Le fonctionnement général du réseau a été décrit ici autrefois en détail, aussi n’y reviendrons-nous pas; mais il s’est introduit dans les appareils des perfectionnements importants, de nature à rendre les communications plus faciles, plus rapides et plus commodes, et sur lesquels nous croyons utile d’appeler l’attention de nos lecteurs.

Nous signalerons aujourd’hui, en particulier, l’appel direct, les postes mobiles, et le système permettant de desservir plusieurs abonnés habitant le même immeuble par un seul et même fil.

Fig 2 Console et poste mobile
Fig 1 Poste d'appel direct
« Supposons, par exemple, pour fixer les idées, un industriel ayant sa maison de vente située au centre de Paris, et son usine un peu plus loin de ce centre, mais dépendant d’un même bureau central. La maison de vente et l’usine ont entre elles des communications très fréquentes, mais elles doivent aussi pouvoir communiquer individuellement avec tous les autres abonnés du réseau.
Avec des postes téléphoniques ordinaires, il faudrait passer chaque fois par le bureau central pour demander la communication entre la maison de vente et l’usine, ce qui amènerait chaque fois une certaine perte de temps.
Avec l’appel direct, cet inconvénient disparait. Au lieu d’établir des postes ordinaires, on dispose des postes d’appel direct, et le bureau central établit une communication permanente entre ces deux postes, sans pour cela perdre la possibilité d’être appelé par l’un ou l’autre de ces postes, ou d’appeler aussi à volonté l’un ou l’autre, sans déranger celui qui n’est pas interpellé.
Les communications d’appel direct, c’est-à-dire de la maison de vente à l’usine, ou de l’usine à la maison de vente, s’établissent alors directement, sans que le bureau central ait à intervenir, combinaison qui présente le double avantage de réduire le nombre de communications à effectuer par le bureau central, et de faire gagner à l’abonné un temps précieux qui serait perdu chaque fois qu’il s’agit d'établir une communication entre l’usine et le bureau de vente, dont, dans notre hypothèse, les rapports sont très fréquents.»

Il faudrait beaucoup plus de place que celle dont nous pouvons disposer, et des explications dont la longueur dépasserait la patience du lecteur, pour exposer par le menu les ingénieuses combinaisons du circuit qui permettent de réaliser cet appel direct; mais nous espérons pouvoir en faire comprendre aisément le principe.
Dans l’appel direct, M. Berthon a su mettre fort habilement à profit ce fait que tout le réseau téléphonique de Paris est établi sur le principe du double fil, le seul qui, jusqu’ici, permette de supprimer complètement tous les bruits d’induction et de friture, si gênants et si désagréables dans les systèmes à simple fil.

————————

- Consigne écrite A
D'après l'extrait sur le réseau téléphonique, sur quel principe tout le réseau de Paris est-il établi ?
- Consigne écrite B
Ces affirmations sont-elles conformes à l'extrait sur le réseau téléphonique ? (i) Avec des postes ordinaires, chaque communication entre la maison de vente et l'usine doit passer par le bureau central. (ii) Avec l'appel direct, le bureau central perd la possibilité d'appeler l'un ou l'autre des deux postes. (iii) Le système à double fil supprime complètement les bruits d'induction et de friture.
- Consigne écrite C
Écrivez la suite de l'extrait sur le réseau téléphonique, à partir de sa dernière phrase.

- Liste enregistrée
————————

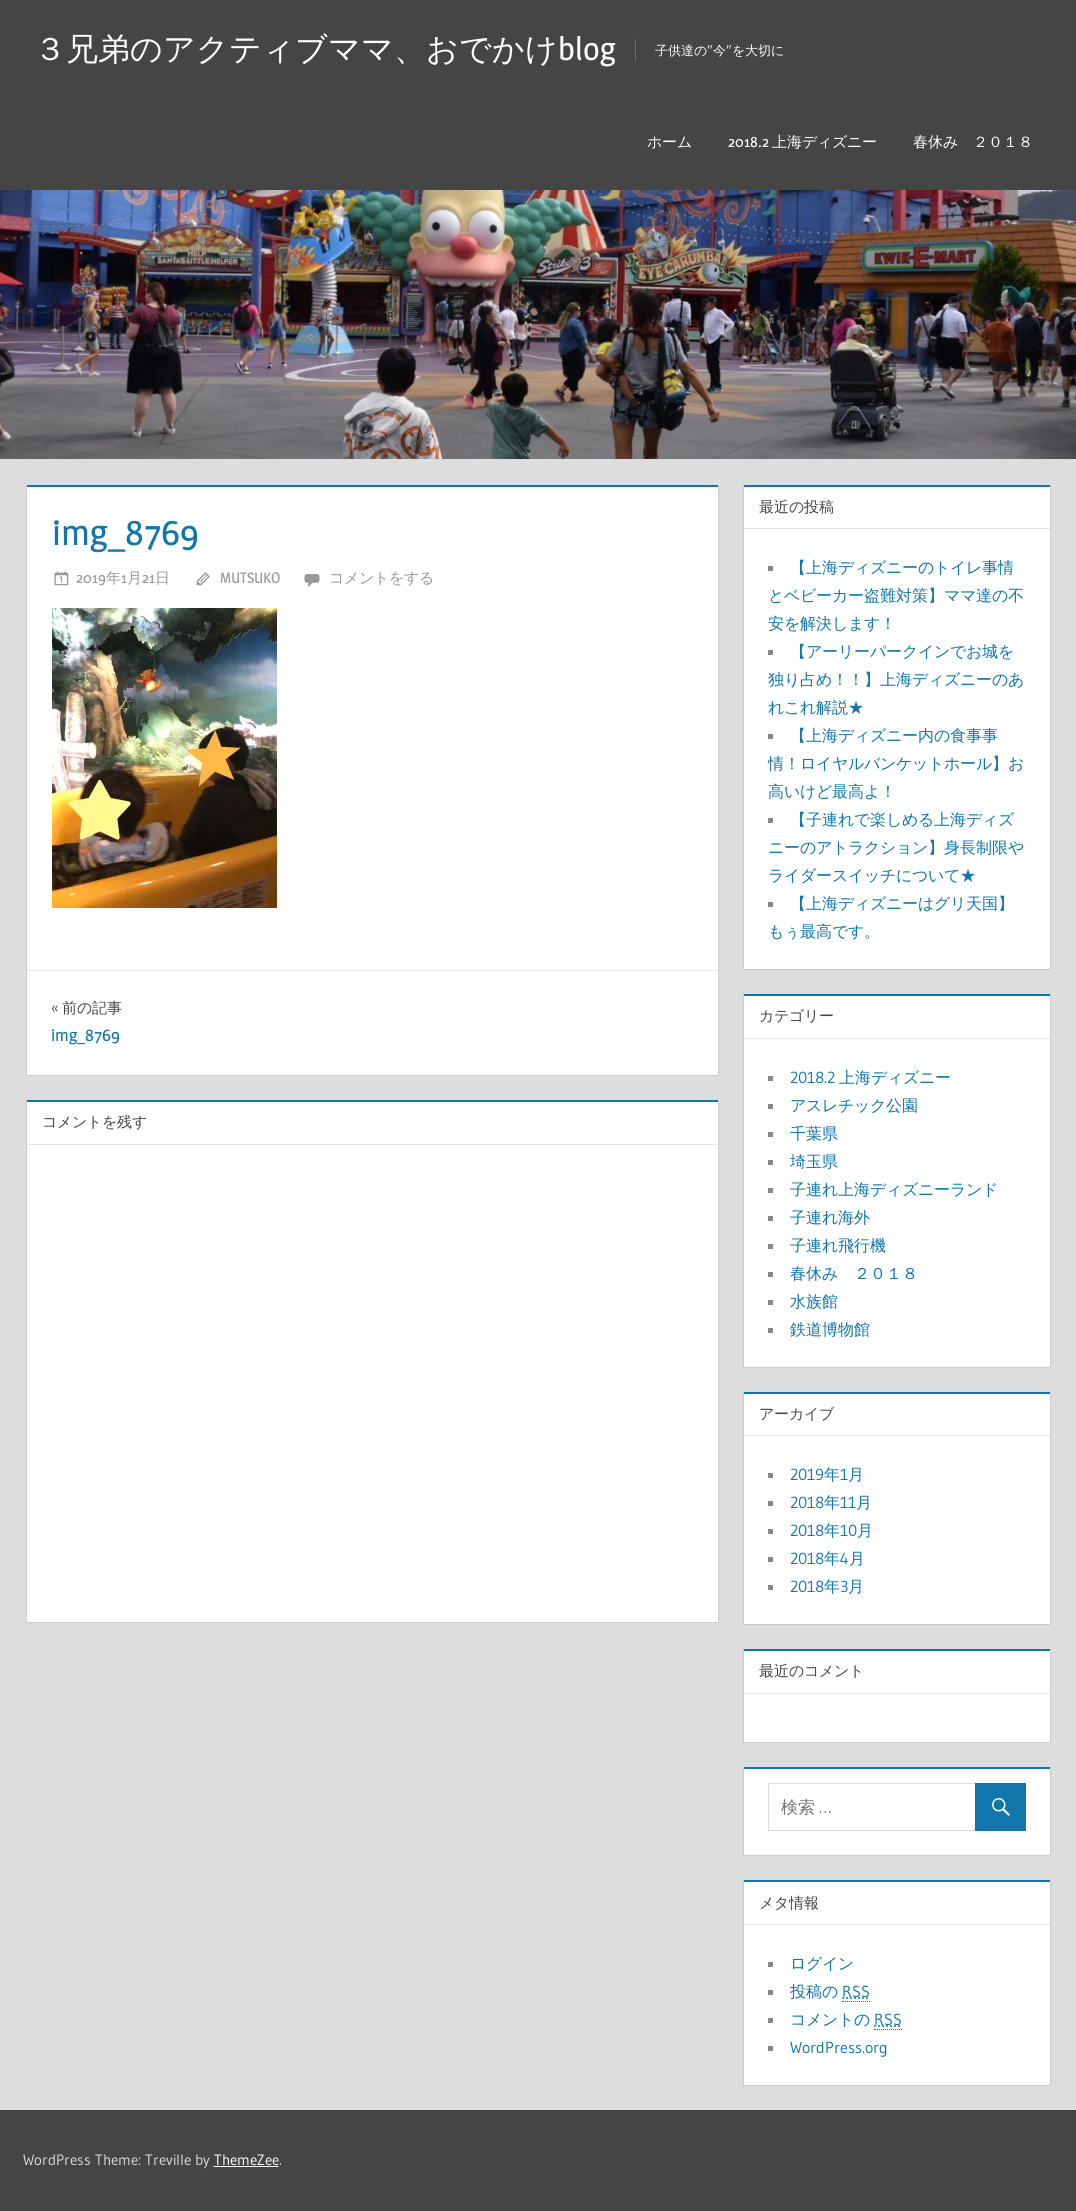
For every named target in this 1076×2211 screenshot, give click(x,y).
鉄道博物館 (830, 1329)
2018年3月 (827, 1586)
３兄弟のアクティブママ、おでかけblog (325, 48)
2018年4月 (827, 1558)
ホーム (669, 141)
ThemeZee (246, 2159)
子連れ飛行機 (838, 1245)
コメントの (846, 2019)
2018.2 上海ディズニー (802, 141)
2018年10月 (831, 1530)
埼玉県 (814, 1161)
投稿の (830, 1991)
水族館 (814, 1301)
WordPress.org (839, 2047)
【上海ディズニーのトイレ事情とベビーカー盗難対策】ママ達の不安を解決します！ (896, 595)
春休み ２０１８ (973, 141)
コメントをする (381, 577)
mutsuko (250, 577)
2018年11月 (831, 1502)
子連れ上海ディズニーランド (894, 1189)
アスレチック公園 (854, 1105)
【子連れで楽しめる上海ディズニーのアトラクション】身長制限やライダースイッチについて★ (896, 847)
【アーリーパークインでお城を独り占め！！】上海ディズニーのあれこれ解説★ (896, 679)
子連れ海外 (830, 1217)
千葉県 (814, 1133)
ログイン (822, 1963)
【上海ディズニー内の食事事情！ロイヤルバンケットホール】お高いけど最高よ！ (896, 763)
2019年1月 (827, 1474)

————————

- Réponse finale A
Sur le principe du double fil.

- Réponse finale B
(i) Oui : « il faudrait passer chaque fois par le bureau central pour demander la communication entre la maison de vente et l’usine ».
(ii) Non : « sans pour cela perdre la possibilité d’être appelé par l’un ou l’autre de ces postes, ou d’appeler aussi à volonté l’un ou l’autre ».
(iii) Oui : « le seul qui, jusqu’ici, permette de supprimer complètement tous les bruits d’induction et de friture ».

- Réponse finale C
Appelons, pour simplifier, A et B les deux postes munis de l’appel direct, et C le bureau central qui les réunit.
Dans la position ordinaire d’attente, le double fil qui réunit les deux postes A et B au poste central C forme un circuit métallique fermé complet.
Au poste central, les annonciateurs correspondants à A et B sont montés en dérivation sur ce double fil. Aux extrémités de ce circuit métallique, en A et en B, sont placés deux relais communiquant à la terre par une des extrémités, l’autre extrémité étant reliée au circuit métallique. Si A veut appeler son conjugué B, il appuie sur le bouton placé en regard de l’indication appel direct; s’il veut appeler au poste central, pour demander la communication avec un autre abonné du réseau, il appuie sur le bouton correspondant à appel au bureau.
Dans le premier cas, il envoie, par les deux fils à la fois, un courant d’une pile reliée à la terre qui arrive chez B et actionne la sonnerie de B par l’intermédiaire du relais, mais sans faire tomber les annonciateurs du poste C, qui, se trouvant branchés entre deux points du circuit où la force électromotrice est la même, ne sont traversés par aucun courant.
Le poste A a donc appelé le poste B directement, sans l’intervention du bureau central. Le reste des communications entre ces deux postes s’établit alors à la manière ordinaire.

Si, au contraire, le poste A appuie sur le bouton appel au bureau, il intercale, par cette manœuvre, une pile isolée dans le circuit métallique complet : le relais placé en B n’est pas influencé par ce courant, le poste B n’est donc pas dérangé, mais les annonciateurs du poste C, branché en dérivation sur des points qui ne sont plus au même potentiel, au même niveau électrique, sont aussitôt traversés par un courant qui actionne les guichets et les fait tomber. Le bureau central prévenu établit aussitôt les communications nécessaires, à la manière ordinaire.

Ce que nous venons de dire pour les appels faits par A, s’applique également, par simple raison de symétrie, aux appels faits par B. Lorsque le bureau central a besoin d’appeler à son tour le poste A ou le poste B, il le fait à l’aide du courant fourni par une pile dont l’un des pôles est à la terre, en ayant soin de s’assurer, au préalable, que les deux postes A et B ne sont pas déjà en communication entre eux, ce qu’il ignore, d’ailleurs, avant de faire l’essai, puisque A et B peuvent s’interpeller à volonté sans prévenir le bureau central.
Lorsque les deux postes A et B conjugués en appel direct ne font pas partie d’un même bureau central, le problème est aussi simple à résoudre, à la condition d’immobiliser une ligne réunissant les deux postes centraux auxquels A et B appartiennent respectivement. Cette immobilisation d’une ligne se présente alors, pour l’abonné, sous forme de location, à raison de tant par kilomètre et par an.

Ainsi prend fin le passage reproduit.